Chi Jang Yin (殷子静; born in Guangzhou 1973) is an American filmmaker, photographer, curator and professor. She is best known for her experimental films that explore displacement, alienation, the absence of representation, and narrative memory. Her research methodology focuses on intersectionality, information literacy, and how digitalization of the arts and humanities can be a form of advocacy. In 2020, she was named the 2020-2021 Presidential Faculty Fellow at DePaul University. Yin is a trained facilitator at The National SEED Project on Inclusive Curriculum, founded by Peggy McIntosh and has received certifications in conflict resolution from the Program on Negotiation at Harvard Law School.

==Early life==
When Yin was 5 years old, her family left China in the latter part of the Cultural Revolution. Her mother, an artist from an aristocratic family, first led the family to Taiwan, and then to Canada.

==Career==
Yin received her undergraduate and graduate degrees from The School of the Art Institute of Chicago, where she studied with Yvonne Rainer and Shellie Fleming. Yin is a tenured full professor and the Chair of Film Production Program at The School of Cinematic Arts at DePaul University. Yin has offered a Master Class at FAMU, The Academy of Performing Arts in Prague, Czech Republic.

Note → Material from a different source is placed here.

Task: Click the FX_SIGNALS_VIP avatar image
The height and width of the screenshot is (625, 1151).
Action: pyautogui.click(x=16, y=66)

Previously, she was the Head of Media Art at the Department of Art, Media, and Design at DePaul University.

== Experimental film==
Chi Jang Yin's experimental films have been featured at numerous galleries, museums, and film festivals including the Oberhausen International Short Film Festival, Germany, The Odense International Film Festival, Denmark, The Uppsala International Short Film Festival, Sweden, The Chicago International Film Festival, The Los Angeles Film Festival, The International Documentary Film Festival Amsterdam in the Netherlands (IDFA), The Metropolitan Museum of Art, Kassel Documentary Film Festival in Germany, European Media Arts Festival, Osnabrouck, Germany, Braunschweig International Film Festival, Germany The BWA Contemporary Art Gallery in Katowice, Poland, The Phoenix Art Museum, The National Museum of Women in the Arts, The Gene Siskel Film Center, and The Pacific Film Archive at the University of California, Berkeley.

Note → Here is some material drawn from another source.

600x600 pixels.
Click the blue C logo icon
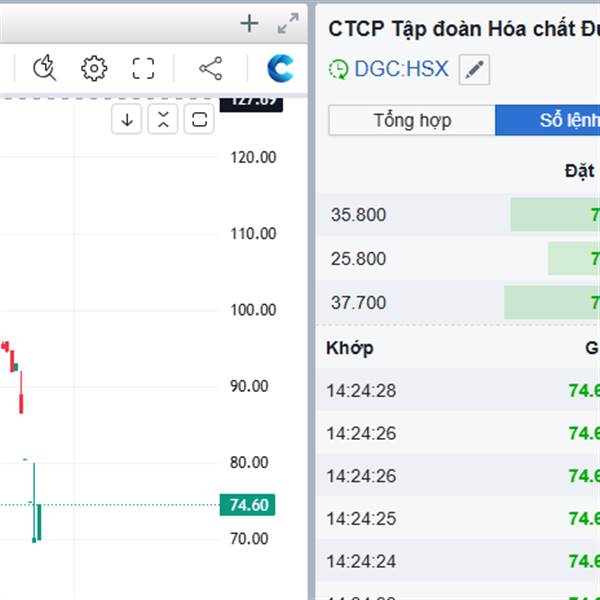point(281,68)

=== Awards and filmography ===
- Another Clapping (2000) - Best of Film Festival, Thaw International Film and Digital Media Festival, Iowa City, IA. 2003, Best Documentary Short, Georgetown Independent Film Festival, Washington, DC. 2001, Finalist Award, Asian American Film and Video Showcase, Chicago, IL. 2001
- Untitled Affair (2003) - Second Grand Prize Award, Athens International Film Festival, Ohio. 2003
- Glass House (2005) - Best Film on Architecture, Asolo Art Film Festival, Asolo city, Italy. 2007
- Icon (2005)
- For the Unseen (2007)
- Lighthouse (2009) - Distinction Prize Award and Honorable Mention, IN-OUT Festival, the Laznia Centre for Contemporary Art (Centrum Sztuki Współczesnej Łaźnia), Poland. 2009
- Dark River (2010)
- Hannah and the Crystal Ball (2011)
- Pretend Nothing Happened (2011)
- Come Back to Me (2017)
- 1984–1989–2014 (2019)
- I Was There, Part III (2021)
- I Was There (2023) - Premiere at Ji.hlava International Documentary Film Festival
- I Was There, Part II (2024) - Nominated for the Chicago Award, Chicago International Film Festival, Premiere at The Oberhausen International Short Film Festival, Germany

=== Notable works in public collections ===
- Stanford University, Palo Alto, CA (library)
- Nagoya University, Film Library, Japan (library)
- University of Iowa Library, Iowa City, IA (library)
- University of Nevada, Reno (library)
- Film Art Foundation, San Francisco
- DePaul Art Museum, permanent collection, Chicago
- Video Data Bank

==Curatorial projects==
In 2002, sponsored by Chicago Filmmakers, Chi Jang Yin curated a series of ten experimental 16-millimeter films and videos in a program titled When Autobiography Is Not the First Person. In 2010, sponsored by The DePaul Art Museum, she curated a documentary film exhibition that featured Disorder by Huang Weikai.

== Photography ==
Yin's digital photography that explored the work of German Modernist architect, Helmut Bartsch, was featured in LensCulture in 2019.